# St. Jean BMQ - Inspection photos



## SeanPaul_031 (8 Oct 2005)

Doing my BMQ right now, week 7, currently at home on weekend leave for thanksgiving.
Heres some photos I took just before the Sgt's inspection (btw I passed, we had about 12 fails in our platoon though):


----------



## patt (8 Oct 2005)

hope u didnt forget that ruler in the first pic :dontpanic:   or is that supposed to be there??


----------



## Judy (9 Oct 2005)

It's supposed to be there.

Yuck - I don't miss that at all.


----------



## armyvern (9 Oct 2005)

Kind of reminds me of Cornwallis, different weapon and gas mask etc etc, but are those underwear startched to size? They don't look it....that was the funnest (and itchiest) part of all!! Not that I wear men's underwear.... ;D


----------



## Old Ranger (9 Oct 2005)

armyvern said:
			
		

> different weapon and gas mask etc etc,



Don't tell me, "Tin Hat" as well. ;D

What's with that sock folding? Looks like just one folded.
(Correct me if I'm wrong and ignore the rest)
If it is one;
Do you only wear/change one at a time?
More effective to keep the pair together.

Maybe just my OCD kicking in.....

Enjoy your Thanksgiving,

Remember, it's "Please pass the Potatoes" nothing else added in.
(Movie- Hamberger Hill)


----------



## armyvern (9 Oct 2005)

Our socks were folded the same way on my Basic (8804 Cornwallis - 6 Pl). Yep it is only one sock!! But we had to have an even # in the lockers. I believe we are looking at 2 each grey socks and 6 each black socks in the photos below. Think they unfold them to wear every day??  ;D


----------



## Old Ranger (9 Oct 2005)

There is an OCD way of folding a pair, to look sharp.

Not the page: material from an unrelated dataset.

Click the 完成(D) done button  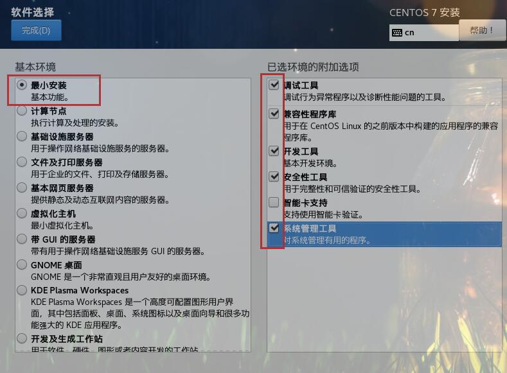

Yes, I unfold my socks to wear.  (point taken about the amount of socks shown vs. owned)

Thought I was going to get some fur over the Tin Hat jest?


----------



## armyvern (9 Oct 2005)

I kinda liked the tin hat!! not.  ;D


----------



## chriscalow (9 Oct 2005)

Congrats on the inspection Sean Paul.. enjoy your leave buddy.


----------



## Forgotten_Hero (9 Oct 2005)

Ack... thought I'd never have to see those beds again. (Not this year, anyway)


----------



## kimmie (10 Oct 2005)

Congrads on the great inspections. YAY...hope you had fun leave.  ;D


----------



## Bull_STR (13 Oct 2005)

Hey when I was there I was on the S700 floor/side in bunk#8  where are you?


----------



## spenco (14 Oct 2005)

He's in R700-you can tell by looking at the barrack box.  Why does it matter where he is or where you were? Everything is the same regardless of what floor you were on.


----------



## Peace (14 Oct 2005)

armyvern said:
			
		

> Think they unfold them to wear every day??   ;D



I never use ANYTHING that is in a locker layout including toothbrush unless i have to,  it pays in time saved to buy doubles.

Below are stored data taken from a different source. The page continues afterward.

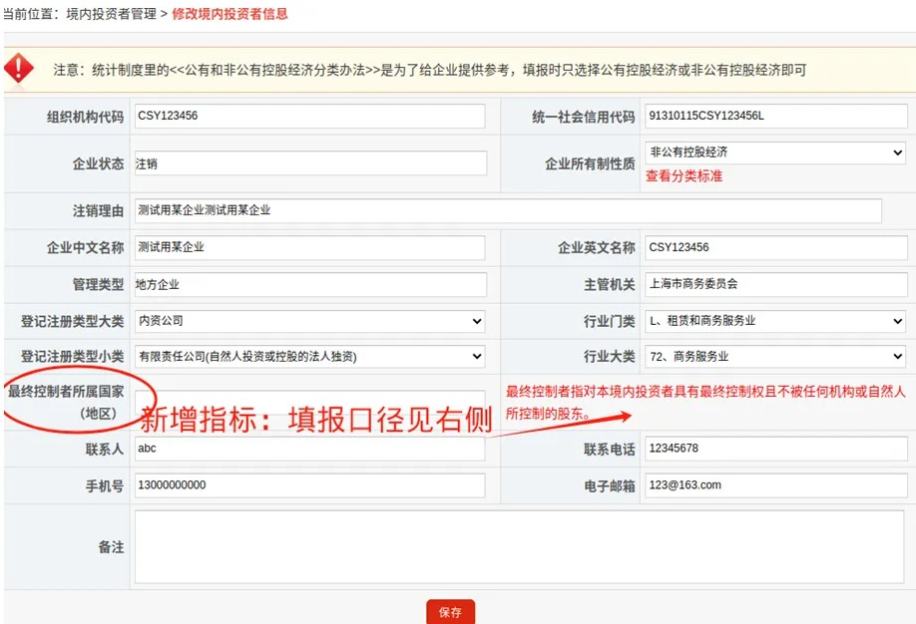Viewport: 916px width, 624px height.
Task: Open the 登记注册类型大类 dropdown
Action: [x=309, y=321]
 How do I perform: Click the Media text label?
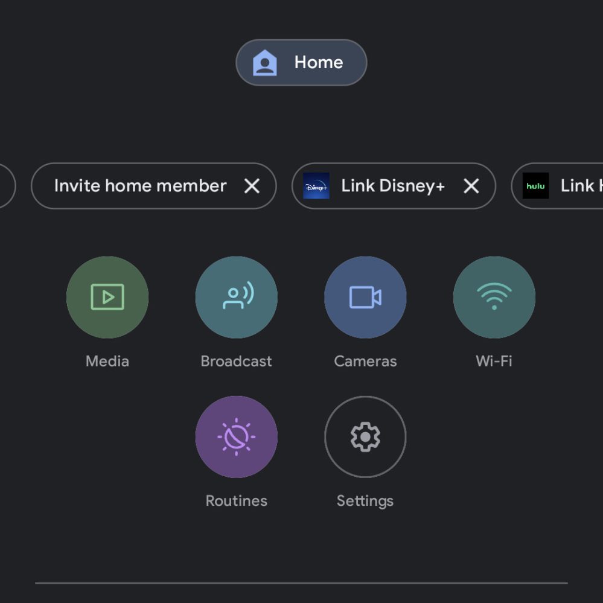click(107, 361)
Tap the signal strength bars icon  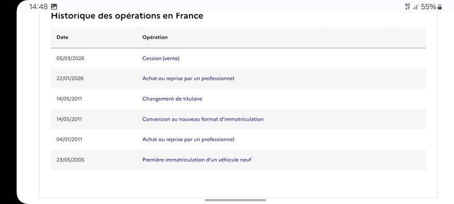pos(415,7)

And dude, your oxfords need work.    

- and man, when you get to PRETC ill be here waiting!! 3 weeks it is.


----------



## ab136 (18 Oct 2005)

In the picture of the shelf with the starch and Tide, what is in the container with the purple lid?  Also people refer to doubles of item.....where do you keep the doubles so they are not "discovered"?


----------



## Peace (18 Oct 2005)

the purple box is his "personal box...  good for hiding items.

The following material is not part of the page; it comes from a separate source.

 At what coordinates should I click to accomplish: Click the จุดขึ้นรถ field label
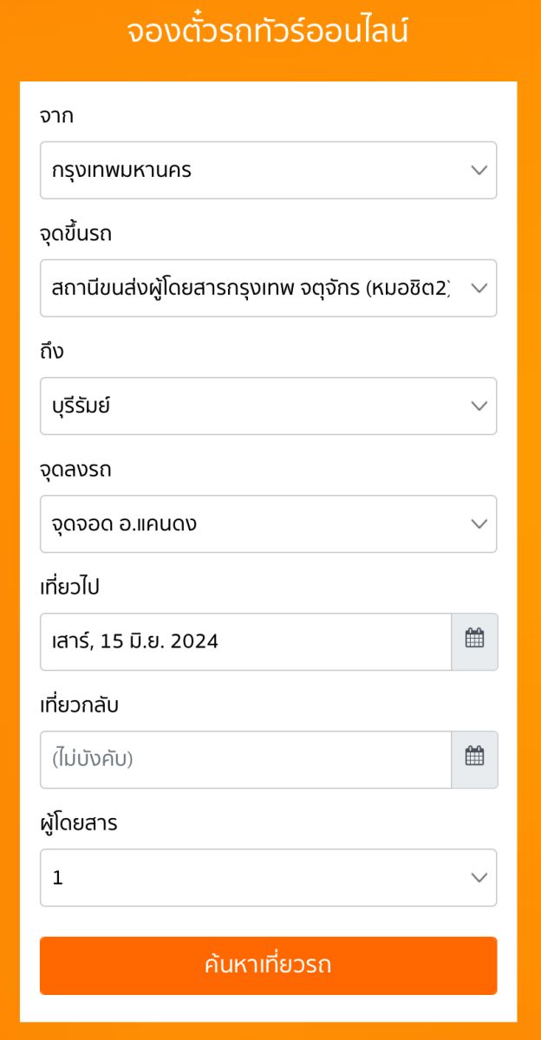click(x=75, y=234)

Hiding places are anywhere you can find them.  ANYWHERE!!!  Ie  stickey bag.....  boots on windowsill at night.....  just dont leave your key lying around.


----------



## Bull_STR (24 Oct 2005)

spenco said:
			
		

> He's in R700-you can tell by looking at the barrack box.   Why does it matter where he is or where you were? Everything is the same regardless of what floor you were on.


First off the question was towards him not you.  Second off you need not answer if your answers are nothing more than to iengageinto ignorant rrepertoire  Finally the question was to see where he may have been located had to do with nostalgia.


----------



## spenco (24 Oct 2005)

You revive a week old topic just to flame me?  You need not reply if your comments are just "iengageinto ignorant rrepertoire".


----------



## Peace (24 Oct 2005)

owned. >


----------



## alexpb (24 Oct 2005)

i enjoyed the pictures. I love seeing pictures of BMQ.


----------



## meanjoe (24 Oct 2005)

Not bad, That must be the green section. It was overbooked when I went. I had to stay in the blue sector. I had to have alot more stuff on the bed, but ever instructor is different. keep up the good work.

Cpl. Brown 1 RCHA


----------



## NiTz (29 Oct 2005)

Yes it is in the green sector of the mega. BTW, you can hide double things in your personnal box I did it for all of the course but some day, during an inspection, my instructor opened it. He asked me why there was another soap in my pers. box and he slammed the soap on the wall. I could'nt resist so I started laughing at the attention position. I had to do 200 pushups for this but it was worth it. How could I keep from laughing anyways? ah good times!

Don't give up !


Cheers! 

Nitz

p.s : alexpb, you're definately crazy!


----------



## BSmith12 (4 Nov 2005)

alexpb said:
			
		

> i enjoyed the pictures. I love seeing pictures of BMQ.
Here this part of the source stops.